Reproduce the following lines word for word, without changing anything.

*** Exercise material ***

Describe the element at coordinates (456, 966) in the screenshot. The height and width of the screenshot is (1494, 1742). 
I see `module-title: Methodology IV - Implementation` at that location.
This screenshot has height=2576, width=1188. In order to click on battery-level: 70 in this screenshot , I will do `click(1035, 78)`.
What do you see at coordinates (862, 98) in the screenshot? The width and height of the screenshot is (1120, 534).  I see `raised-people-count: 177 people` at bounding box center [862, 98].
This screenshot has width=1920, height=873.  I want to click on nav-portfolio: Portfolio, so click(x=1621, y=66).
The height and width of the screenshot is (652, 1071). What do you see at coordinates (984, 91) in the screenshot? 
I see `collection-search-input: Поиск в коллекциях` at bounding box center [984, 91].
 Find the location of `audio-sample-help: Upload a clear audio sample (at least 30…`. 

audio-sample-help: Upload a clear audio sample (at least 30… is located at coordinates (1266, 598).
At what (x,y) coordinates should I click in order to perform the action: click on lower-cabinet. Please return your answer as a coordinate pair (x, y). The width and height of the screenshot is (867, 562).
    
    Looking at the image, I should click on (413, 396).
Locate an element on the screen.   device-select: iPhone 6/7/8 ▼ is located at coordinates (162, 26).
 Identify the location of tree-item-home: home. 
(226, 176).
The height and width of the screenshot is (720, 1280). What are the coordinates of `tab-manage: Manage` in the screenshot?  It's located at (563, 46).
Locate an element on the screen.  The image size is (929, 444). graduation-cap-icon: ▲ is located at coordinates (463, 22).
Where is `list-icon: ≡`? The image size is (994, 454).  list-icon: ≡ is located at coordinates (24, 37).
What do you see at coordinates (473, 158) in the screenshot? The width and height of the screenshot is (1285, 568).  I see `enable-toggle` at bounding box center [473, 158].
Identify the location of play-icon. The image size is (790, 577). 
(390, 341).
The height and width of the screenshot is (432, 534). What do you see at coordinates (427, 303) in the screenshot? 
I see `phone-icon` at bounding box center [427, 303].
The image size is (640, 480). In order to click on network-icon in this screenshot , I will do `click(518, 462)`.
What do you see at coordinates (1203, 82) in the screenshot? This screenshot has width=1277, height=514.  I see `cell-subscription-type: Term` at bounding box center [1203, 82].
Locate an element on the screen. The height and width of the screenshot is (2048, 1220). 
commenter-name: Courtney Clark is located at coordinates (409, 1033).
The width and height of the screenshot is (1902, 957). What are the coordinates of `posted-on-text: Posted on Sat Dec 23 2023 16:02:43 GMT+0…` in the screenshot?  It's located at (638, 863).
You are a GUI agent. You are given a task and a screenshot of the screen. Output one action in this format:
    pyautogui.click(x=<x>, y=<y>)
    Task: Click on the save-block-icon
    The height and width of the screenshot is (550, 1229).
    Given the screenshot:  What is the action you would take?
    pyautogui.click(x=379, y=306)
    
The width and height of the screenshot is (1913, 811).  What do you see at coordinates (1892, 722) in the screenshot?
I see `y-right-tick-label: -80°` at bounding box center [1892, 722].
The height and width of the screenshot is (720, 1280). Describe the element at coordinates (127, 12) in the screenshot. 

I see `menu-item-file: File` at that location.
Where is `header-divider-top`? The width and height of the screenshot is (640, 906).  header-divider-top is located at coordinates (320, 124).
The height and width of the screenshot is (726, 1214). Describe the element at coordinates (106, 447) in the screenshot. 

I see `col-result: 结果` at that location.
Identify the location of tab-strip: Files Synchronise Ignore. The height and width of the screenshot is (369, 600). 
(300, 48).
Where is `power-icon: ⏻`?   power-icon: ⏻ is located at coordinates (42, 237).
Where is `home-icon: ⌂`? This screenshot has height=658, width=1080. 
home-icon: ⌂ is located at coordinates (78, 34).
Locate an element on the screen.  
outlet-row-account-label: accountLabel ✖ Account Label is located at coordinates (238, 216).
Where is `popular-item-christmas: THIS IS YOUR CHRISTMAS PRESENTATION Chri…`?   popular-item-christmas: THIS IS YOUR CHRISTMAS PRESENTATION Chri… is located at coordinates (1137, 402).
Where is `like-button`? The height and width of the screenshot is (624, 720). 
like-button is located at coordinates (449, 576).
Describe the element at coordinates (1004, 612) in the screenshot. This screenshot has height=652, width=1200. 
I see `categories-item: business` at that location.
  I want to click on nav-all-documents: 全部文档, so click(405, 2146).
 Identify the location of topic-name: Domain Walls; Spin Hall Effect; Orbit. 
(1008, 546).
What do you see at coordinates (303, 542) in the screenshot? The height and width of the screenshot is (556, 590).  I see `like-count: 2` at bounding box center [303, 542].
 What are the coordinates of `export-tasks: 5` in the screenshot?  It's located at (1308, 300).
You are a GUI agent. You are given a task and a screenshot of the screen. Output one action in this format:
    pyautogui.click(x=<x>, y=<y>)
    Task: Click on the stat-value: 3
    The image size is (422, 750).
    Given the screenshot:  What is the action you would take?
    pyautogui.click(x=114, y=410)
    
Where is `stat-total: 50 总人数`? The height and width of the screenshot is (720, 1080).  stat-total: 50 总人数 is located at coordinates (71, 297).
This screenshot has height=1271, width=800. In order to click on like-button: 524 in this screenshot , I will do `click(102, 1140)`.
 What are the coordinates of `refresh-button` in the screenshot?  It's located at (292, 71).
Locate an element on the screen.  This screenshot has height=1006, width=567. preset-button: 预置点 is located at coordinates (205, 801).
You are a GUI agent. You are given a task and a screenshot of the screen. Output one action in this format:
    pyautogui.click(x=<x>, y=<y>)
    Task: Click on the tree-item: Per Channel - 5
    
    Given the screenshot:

***

- **Solution to this problem**
Describe the element at coordinates (456, 966) in the screenshot. The height and width of the screenshot is (1494, 1742). 
I see `module-title: Methodology IV - Implementation` at that location.
This screenshot has height=2576, width=1188. In order to click on battery-level: 70 in this screenshot , I will do `click(1035, 78)`.
What do you see at coordinates (862, 98) in the screenshot? The width and height of the screenshot is (1120, 534).  I see `raised-people-count: 177 people` at bounding box center [862, 98].
This screenshot has width=1920, height=873.  I want to click on nav-portfolio: Portfolio, so click(x=1621, y=66).
The height and width of the screenshot is (652, 1071). What do you see at coordinates (984, 91) in the screenshot? 
I see `collection-search-input: Поиск в коллекциях` at bounding box center [984, 91].
 Find the location of `audio-sample-help: Upload a clear audio sample (at least 30…`. 

audio-sample-help: Upload a clear audio sample (at least 30… is located at coordinates (1266, 598).
At what (x,y) coordinates should I click in order to perform the action: click on lower-cabinet. Please return your answer as a coordinate pair (x, y). The width and height of the screenshot is (867, 562).
    
    Looking at the image, I should click on (413, 396).
Locate an element on the screen.   device-select: iPhone 6/7/8 ▼ is located at coordinates (162, 26).
 Identify the location of tree-item-home: home. 
(226, 176).
The height and width of the screenshot is (720, 1280). What are the coordinates of `tab-manage: Manage` in the screenshot?  It's located at (563, 46).
Locate an element on the screen.  The image size is (929, 444). graduation-cap-icon: ▲ is located at coordinates (463, 22).
Where is `list-icon: ≡`? The image size is (994, 454).  list-icon: ≡ is located at coordinates (24, 37).
What do you see at coordinates (473, 158) in the screenshot? The width and height of the screenshot is (1285, 568).  I see `enable-toggle` at bounding box center [473, 158].
Identify the location of play-icon. The image size is (790, 577). 
(390, 341).
The height and width of the screenshot is (432, 534). What do you see at coordinates (427, 303) in the screenshot? 
I see `phone-icon` at bounding box center [427, 303].
The image size is (640, 480). In order to click on network-icon in this screenshot , I will do `click(518, 462)`.
What do you see at coordinates (1203, 82) in the screenshot? This screenshot has width=1277, height=514.  I see `cell-subscription-type: Term` at bounding box center [1203, 82].
Locate an element on the screen. The height and width of the screenshot is (2048, 1220). 
commenter-name: Courtney Clark is located at coordinates (409, 1033).
The width and height of the screenshot is (1902, 957). What are the coordinates of `posted-on-text: Posted on Sat Dec 23 2023 16:02:43 GMT+0…` in the screenshot?  It's located at (638, 863).
You are a GUI agent. You are given a task and a screenshot of the screen. Output one action in this format:
    pyautogui.click(x=<x>, y=<y>)
    Task: Click on the save-block-icon
    The height and width of the screenshot is (550, 1229).
    Given the screenshot:  What is the action you would take?
    pyautogui.click(x=379, y=306)
    
The width and height of the screenshot is (1913, 811).  What do you see at coordinates (1892, 722) in the screenshot?
I see `y-right-tick-label: -80°` at bounding box center [1892, 722].
The height and width of the screenshot is (720, 1280). Describe the element at coordinates (127, 12) in the screenshot. 

I see `menu-item-file: File` at that location.
Where is `header-divider-top`? The width and height of the screenshot is (640, 906).  header-divider-top is located at coordinates (320, 124).
The height and width of the screenshot is (726, 1214). Describe the element at coordinates (106, 447) in the screenshot. 

I see `col-result: 结果` at that location.
Identify the location of tab-strip: Files Synchronise Ignore. The height and width of the screenshot is (369, 600). 
(300, 48).
Where is `power-icon: ⏻`?   power-icon: ⏻ is located at coordinates (42, 237).
Where is `home-icon: ⌂`? This screenshot has height=658, width=1080. 
home-icon: ⌂ is located at coordinates (78, 34).
Locate an element on the screen.  
outlet-row-account-label: accountLabel ✖ Account Label is located at coordinates (238, 216).
Where is `popular-item-christmas: THIS IS YOUR CHRISTMAS PRESENTATION Chri…`?   popular-item-christmas: THIS IS YOUR CHRISTMAS PRESENTATION Chri… is located at coordinates (1137, 402).
Where is `like-button`? The height and width of the screenshot is (624, 720). 
like-button is located at coordinates (449, 576).
Describe the element at coordinates (1004, 612) in the screenshot. This screenshot has height=652, width=1200. 
I see `categories-item: business` at that location.
  I want to click on nav-all-documents: 全部文档, so click(405, 2146).
 Identify the location of topic-name: Domain Walls; Spin Hall Effect; Orbit. 
(1008, 546).
What do you see at coordinates (303, 542) in the screenshot? The height and width of the screenshot is (556, 590).  I see `like-count: 2` at bounding box center [303, 542].
 What are the coordinates of `export-tasks: 5` in the screenshot?  It's located at (1308, 300).
You are a GUI agent. You are given a task and a screenshot of the screen. Output one action in this format:
    pyautogui.click(x=<x>, y=<y>)
    Task: Click on the stat-value: 3
    The image size is (422, 750).
    Given the screenshot:  What is the action you would take?
    pyautogui.click(x=114, y=410)
    
Where is `stat-total: 50 总人数`? The height and width of the screenshot is (720, 1080).  stat-total: 50 总人数 is located at coordinates (71, 297).
This screenshot has height=1271, width=800. In order to click on like-button: 524 in this screenshot , I will do `click(102, 1140)`.
 What are the coordinates of `refresh-button` in the screenshot?  It's located at (292, 71).
Locate an element on the screen.  This screenshot has height=1006, width=567. preset-button: 预置点 is located at coordinates (205, 801).
You are a GUI agent. You are given a task and a screenshot of the screen. Output one action in this format:
    pyautogui.click(x=<x>, y=<y>)
    Task: Click on the tree-item: Per Channel - 5
    
    Given the screenshot:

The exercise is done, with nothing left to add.